Una progressione di accordi è una sequenza organizzata di accordi. Invece di memorizzare soltanto i nomi, pensa ai gradi della tonalità. In C maggiore, I è C, IV è F, V è G e vi è Am. La sequenza I–V–vi–IV, rappresentata da C–G–Am–F, crea stabilità, movimento e ritorno. Compare in molti arrangiamenti popolari, ma ritmo, tempo, basso e melodia cambiano completamente il risultato. La stessa sequenza può sostenere un arpeggio da ballata, un accompagnamento pop o un canto sacro.

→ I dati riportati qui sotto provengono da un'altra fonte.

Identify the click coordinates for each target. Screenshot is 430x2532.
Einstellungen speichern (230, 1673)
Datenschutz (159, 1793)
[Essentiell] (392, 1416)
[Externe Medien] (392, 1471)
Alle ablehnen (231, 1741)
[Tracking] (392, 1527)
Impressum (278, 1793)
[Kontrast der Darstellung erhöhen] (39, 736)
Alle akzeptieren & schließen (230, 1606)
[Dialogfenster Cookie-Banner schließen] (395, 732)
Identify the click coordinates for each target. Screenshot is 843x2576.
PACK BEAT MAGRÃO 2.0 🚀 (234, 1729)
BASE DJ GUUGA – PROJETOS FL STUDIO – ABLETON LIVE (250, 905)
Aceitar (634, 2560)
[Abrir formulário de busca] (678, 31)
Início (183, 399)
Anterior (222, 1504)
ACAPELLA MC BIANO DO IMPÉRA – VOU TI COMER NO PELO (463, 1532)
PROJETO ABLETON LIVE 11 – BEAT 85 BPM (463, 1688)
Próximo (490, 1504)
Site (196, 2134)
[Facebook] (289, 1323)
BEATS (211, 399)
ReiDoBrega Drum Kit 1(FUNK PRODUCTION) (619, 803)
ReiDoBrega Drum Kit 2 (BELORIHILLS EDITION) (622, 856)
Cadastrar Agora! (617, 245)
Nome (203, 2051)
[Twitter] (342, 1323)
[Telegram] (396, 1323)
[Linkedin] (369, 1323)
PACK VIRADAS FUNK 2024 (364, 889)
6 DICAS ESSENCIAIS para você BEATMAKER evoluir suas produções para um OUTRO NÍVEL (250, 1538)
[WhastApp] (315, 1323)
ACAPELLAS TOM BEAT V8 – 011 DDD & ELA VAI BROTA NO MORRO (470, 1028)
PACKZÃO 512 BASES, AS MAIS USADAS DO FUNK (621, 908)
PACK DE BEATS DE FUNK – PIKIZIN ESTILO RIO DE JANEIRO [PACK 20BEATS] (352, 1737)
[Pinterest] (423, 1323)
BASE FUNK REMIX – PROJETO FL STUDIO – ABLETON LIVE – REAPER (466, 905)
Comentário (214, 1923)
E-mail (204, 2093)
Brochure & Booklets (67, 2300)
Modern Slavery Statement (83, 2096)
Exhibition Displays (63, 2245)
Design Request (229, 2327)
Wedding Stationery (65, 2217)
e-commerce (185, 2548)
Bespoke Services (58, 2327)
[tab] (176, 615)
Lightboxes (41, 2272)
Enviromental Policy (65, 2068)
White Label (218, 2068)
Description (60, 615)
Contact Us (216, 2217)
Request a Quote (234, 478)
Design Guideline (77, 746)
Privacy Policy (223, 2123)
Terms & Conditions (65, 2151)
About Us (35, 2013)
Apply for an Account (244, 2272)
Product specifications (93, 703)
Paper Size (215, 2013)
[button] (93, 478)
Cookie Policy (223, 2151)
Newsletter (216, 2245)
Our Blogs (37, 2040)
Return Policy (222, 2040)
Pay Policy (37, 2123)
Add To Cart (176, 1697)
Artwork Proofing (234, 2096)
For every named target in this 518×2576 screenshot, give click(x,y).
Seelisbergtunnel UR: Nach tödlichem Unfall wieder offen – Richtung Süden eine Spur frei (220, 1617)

Nella canzone italiana, prova I–V–vi–IV con un accompagnamento marcato, bassi alternati e pause prima del cambio. In G, la sequenza diventa G–D–Em–C. Suona ogni accordo per una battuta a 72 BPM, accentua il primo battito e accorcia l’ultimo prima del cambio. Per trovare riferimenti di repertorio e forme ricorrenti, consulta le sigle di musica folk e i contenuti sul folk. Poi prova la stessa sequenza a 92 BPM e confronta come la dinamica cambia la sensazione.
Nella musica sacra, sequenze come I–V–vi–IV e vi–IV–I–V funzionano bene quando lasci respirare l’accordo e usi rivolti sulla tastiera o accordi con corde acute sostenute. In G, vi–IV–I–V corrisponde a Em–C–G–D. Tieni ogni accordo per quattro battiti, suona la fondamentale al basso e mantieni, quando possibile, la nota acuta comune. Questa scelta crea continuità senza richiedere accordi difficili.
Nel pop e nel cantautorato, l’armonia può acquistare movimento con ii–V–I, dominanti secondarie e bassi che conducono da una nota all’altra. In C, Dm7–G7–Cmaj7 è una base chiara per ascoltare questa risoluzione. Nel folk, una sequenza semplice può acquistare personalità grazie al disegno della mano destra e all’alternanza tra fondamentale e quinta. Usa il generatore di accordi online per confrontare forme vicine e il pianoforte per provare la stessa progressione prima di portarla sulla chitarra.
Per applicarlo subito, scegli una tonalità, scrivi quattro gradi e suona la sequenza per cinque minuti. Prima usa triadi maggiori e minori. Poi sostituisci un solo accordo con una settima, per esempio G con G7 in C maggiore. In questo modo ascolti la funzione dell’estensione all’interno della progressione, non soltanto il suono isolato dell’accordo.